** Begin ENTRIES PROVIDED **

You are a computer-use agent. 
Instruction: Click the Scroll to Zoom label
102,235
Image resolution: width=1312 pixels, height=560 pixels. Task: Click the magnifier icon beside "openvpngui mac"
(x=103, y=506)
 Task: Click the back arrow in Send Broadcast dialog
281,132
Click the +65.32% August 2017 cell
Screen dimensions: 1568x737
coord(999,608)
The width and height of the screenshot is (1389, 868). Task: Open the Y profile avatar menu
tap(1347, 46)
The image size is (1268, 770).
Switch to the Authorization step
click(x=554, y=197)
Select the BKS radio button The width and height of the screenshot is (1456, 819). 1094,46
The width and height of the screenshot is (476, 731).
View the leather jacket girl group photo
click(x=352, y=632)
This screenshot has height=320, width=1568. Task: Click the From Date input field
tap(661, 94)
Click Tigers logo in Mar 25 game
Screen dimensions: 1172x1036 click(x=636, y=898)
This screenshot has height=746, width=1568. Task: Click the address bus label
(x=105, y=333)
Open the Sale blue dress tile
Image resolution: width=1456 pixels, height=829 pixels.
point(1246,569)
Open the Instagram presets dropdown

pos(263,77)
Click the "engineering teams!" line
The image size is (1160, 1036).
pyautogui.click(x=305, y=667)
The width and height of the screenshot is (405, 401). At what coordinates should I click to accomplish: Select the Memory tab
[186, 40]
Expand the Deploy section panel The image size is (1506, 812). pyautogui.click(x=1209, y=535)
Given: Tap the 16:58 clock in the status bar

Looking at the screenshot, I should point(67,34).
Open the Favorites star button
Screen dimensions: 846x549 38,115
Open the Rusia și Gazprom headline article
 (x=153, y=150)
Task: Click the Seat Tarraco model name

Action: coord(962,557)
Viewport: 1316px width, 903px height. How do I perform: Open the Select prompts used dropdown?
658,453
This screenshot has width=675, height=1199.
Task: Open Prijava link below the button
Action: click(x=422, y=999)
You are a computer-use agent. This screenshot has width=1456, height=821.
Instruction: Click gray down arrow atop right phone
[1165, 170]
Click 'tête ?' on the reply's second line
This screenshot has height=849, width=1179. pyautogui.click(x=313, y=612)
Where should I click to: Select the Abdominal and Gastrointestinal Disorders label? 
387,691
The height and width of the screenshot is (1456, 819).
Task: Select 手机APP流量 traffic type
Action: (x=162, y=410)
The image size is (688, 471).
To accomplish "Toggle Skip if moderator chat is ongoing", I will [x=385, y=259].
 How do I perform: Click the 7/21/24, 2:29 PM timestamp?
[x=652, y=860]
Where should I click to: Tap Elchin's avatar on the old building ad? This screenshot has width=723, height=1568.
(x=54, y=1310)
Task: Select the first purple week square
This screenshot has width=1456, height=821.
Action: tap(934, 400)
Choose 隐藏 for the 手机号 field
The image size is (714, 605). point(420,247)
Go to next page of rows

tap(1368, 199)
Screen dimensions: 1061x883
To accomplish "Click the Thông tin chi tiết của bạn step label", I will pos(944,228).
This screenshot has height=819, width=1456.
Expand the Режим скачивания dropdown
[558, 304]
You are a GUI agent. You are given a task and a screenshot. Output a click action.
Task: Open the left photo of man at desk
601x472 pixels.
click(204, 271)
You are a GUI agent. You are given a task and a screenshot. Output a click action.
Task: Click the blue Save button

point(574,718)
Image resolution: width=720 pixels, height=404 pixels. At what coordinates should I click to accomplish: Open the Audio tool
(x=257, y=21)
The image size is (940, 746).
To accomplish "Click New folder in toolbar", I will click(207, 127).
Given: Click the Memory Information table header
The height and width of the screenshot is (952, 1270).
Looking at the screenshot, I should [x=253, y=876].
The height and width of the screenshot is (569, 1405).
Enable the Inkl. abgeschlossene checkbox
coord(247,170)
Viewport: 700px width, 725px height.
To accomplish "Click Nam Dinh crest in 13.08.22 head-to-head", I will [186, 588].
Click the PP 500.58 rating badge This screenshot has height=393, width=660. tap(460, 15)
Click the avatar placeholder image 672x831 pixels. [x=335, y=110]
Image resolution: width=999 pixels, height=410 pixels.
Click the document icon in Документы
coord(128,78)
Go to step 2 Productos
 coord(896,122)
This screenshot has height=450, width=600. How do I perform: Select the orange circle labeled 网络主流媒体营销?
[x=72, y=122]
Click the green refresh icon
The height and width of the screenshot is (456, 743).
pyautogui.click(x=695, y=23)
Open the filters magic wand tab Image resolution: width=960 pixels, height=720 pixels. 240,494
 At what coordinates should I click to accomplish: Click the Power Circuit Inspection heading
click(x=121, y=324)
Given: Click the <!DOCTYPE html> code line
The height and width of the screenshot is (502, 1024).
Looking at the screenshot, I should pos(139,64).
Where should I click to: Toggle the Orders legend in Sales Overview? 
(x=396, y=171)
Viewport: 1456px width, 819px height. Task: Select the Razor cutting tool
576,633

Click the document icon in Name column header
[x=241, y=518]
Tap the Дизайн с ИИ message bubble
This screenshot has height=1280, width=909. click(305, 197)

** End ENTRIES PROVIDED **

# WRITTEN PROBLEM
In the entries between the line holding "Task: Select the first purple week square" and the line holding "tap(1368, 199)", inclusive, swap "next page" for "previous page" and write those lines out again with nothing else altered.

# WORKED SOLUTION
Task: Select the first purple week square
This screenshot has width=1456, height=821.
Action: tap(934, 400)
Choose 隐藏 for the 手机号 field
The image size is (714, 605). point(420,247)
Go to previous page of rows

tap(1368, 199)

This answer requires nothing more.